** Study material follows **
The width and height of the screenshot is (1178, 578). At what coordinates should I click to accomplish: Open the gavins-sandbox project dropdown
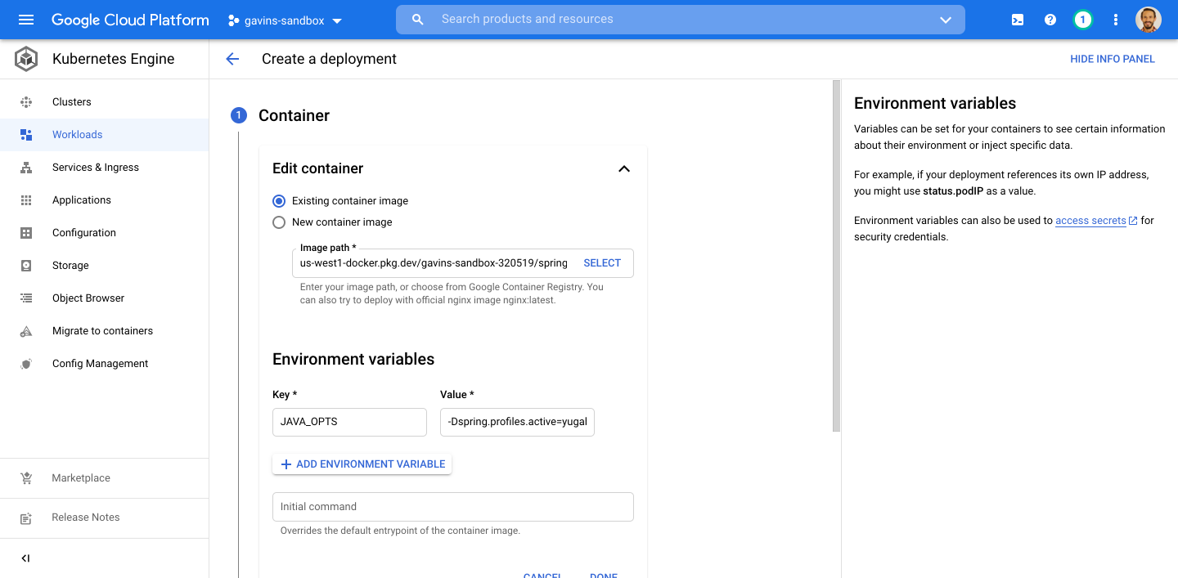286,20
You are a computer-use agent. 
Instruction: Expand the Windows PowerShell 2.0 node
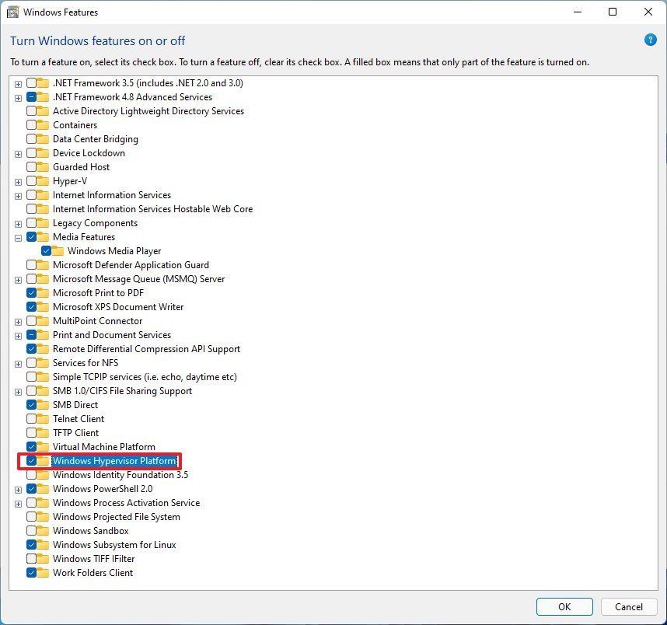point(18,488)
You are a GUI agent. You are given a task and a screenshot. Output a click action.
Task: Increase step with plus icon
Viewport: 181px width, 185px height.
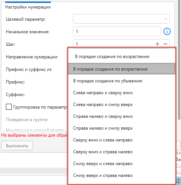(157, 44)
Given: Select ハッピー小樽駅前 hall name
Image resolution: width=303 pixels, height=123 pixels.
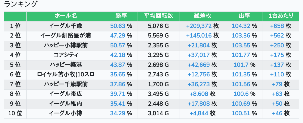Looking at the screenshot, I should 66,45.
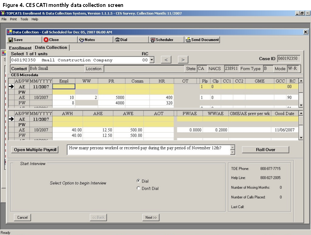Select the Dial radio option
Screen dimensions: 311x235
139,181
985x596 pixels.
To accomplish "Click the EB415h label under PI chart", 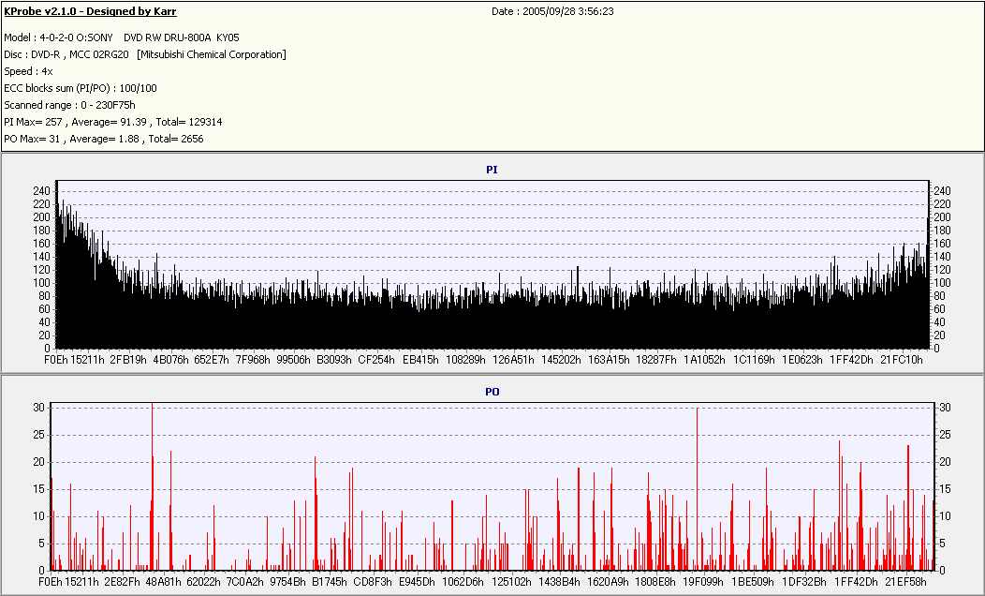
** End of Study material **
(Assignment): Where does the string "agent" appear in the records? Copy every line that holds it.

(Written response):
You are a computer-use agent. 
You are a GUI agent. You are given a task and a screenshot. Output a click action.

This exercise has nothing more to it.